Data items:

· · · ·

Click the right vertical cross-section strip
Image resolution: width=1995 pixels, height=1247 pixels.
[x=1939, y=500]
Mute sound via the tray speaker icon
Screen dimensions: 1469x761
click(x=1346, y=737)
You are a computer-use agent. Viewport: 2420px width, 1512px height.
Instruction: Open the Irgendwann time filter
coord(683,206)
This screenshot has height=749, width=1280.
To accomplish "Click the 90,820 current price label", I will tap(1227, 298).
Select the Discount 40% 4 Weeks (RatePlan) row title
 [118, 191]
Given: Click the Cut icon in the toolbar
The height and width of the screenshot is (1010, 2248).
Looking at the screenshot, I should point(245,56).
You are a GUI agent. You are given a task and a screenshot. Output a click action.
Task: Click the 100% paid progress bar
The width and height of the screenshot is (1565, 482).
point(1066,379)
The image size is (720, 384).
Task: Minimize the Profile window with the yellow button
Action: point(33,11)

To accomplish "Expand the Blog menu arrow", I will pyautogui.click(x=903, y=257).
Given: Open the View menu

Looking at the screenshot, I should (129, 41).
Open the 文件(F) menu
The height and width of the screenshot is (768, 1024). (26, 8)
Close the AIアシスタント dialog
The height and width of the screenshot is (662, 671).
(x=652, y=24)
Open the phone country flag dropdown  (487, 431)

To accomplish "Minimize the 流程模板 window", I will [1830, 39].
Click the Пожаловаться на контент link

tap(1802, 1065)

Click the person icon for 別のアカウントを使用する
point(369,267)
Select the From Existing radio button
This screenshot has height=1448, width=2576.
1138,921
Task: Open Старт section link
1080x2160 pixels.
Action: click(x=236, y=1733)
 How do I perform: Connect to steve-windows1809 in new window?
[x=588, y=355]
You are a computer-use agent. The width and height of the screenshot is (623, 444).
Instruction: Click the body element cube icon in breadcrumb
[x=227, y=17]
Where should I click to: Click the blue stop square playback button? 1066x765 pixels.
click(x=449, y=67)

· · · ·

Rewrite every entry above, putting "Goal" wherever "Instruction" appears and leaving everything else the same.

Click the right vertical cross-section strip
Image resolution: width=1995 pixels, height=1247 pixels.
[x=1939, y=500]
Mute sound via the tray speaker icon
Screen dimensions: 1469x761
click(x=1346, y=737)
You are a computer-use agent. Viewport: 2420px width, 1512px height.
Goal: Open the Irgendwann time filter
coord(683,206)
This screenshot has height=749, width=1280.
To accomplish "Click the 90,820 current price label", I will tap(1227, 298).
Select the Discount 40% 4 Weeks (RatePlan) row title
 [118, 191]
Given: Click the Cut icon in the toolbar
The height and width of the screenshot is (1010, 2248).
Looking at the screenshot, I should point(245,56).
You are a GUI agent. You are given a task and a screenshot. Output a click action.
Task: Click the 100% paid progress bar
The width and height of the screenshot is (1565, 482).
point(1066,379)
The image size is (720, 384).
Task: Minimize the Profile window with the yellow button
Action: point(33,11)

To accomplish "Expand the Blog menu arrow", I will pyautogui.click(x=903, y=257).
Given: Open the View menu

Looking at the screenshot, I should (129, 41).
Open the 文件(F) menu
The height and width of the screenshot is (768, 1024). (26, 8)
Close the AIアシスタント dialog
The height and width of the screenshot is (662, 671).
(x=652, y=24)
Open the phone country flag dropdown  (487, 431)

To accomplish "Minimize the 流程模板 window", I will [1830, 39].
Click the Пожаловаться на контент link

tap(1802, 1065)

Click the person icon for 別のアカウントを使用する
point(369,267)
Select the From Existing radio button
This screenshot has height=1448, width=2576.
1138,921
Task: Open Старт section link
1080x2160 pixels.
Action: click(x=236, y=1733)
 How do I perform: Connect to steve-windows1809 in new window?
[x=588, y=355]
You are a computer-use agent. The width and height of the screenshot is (623, 444).
Goal: Click the body element cube icon in breadcrumb
[x=227, y=17]
Where should I click to: Click the blue stop square playback button? 1066x765 pixels.
click(x=449, y=67)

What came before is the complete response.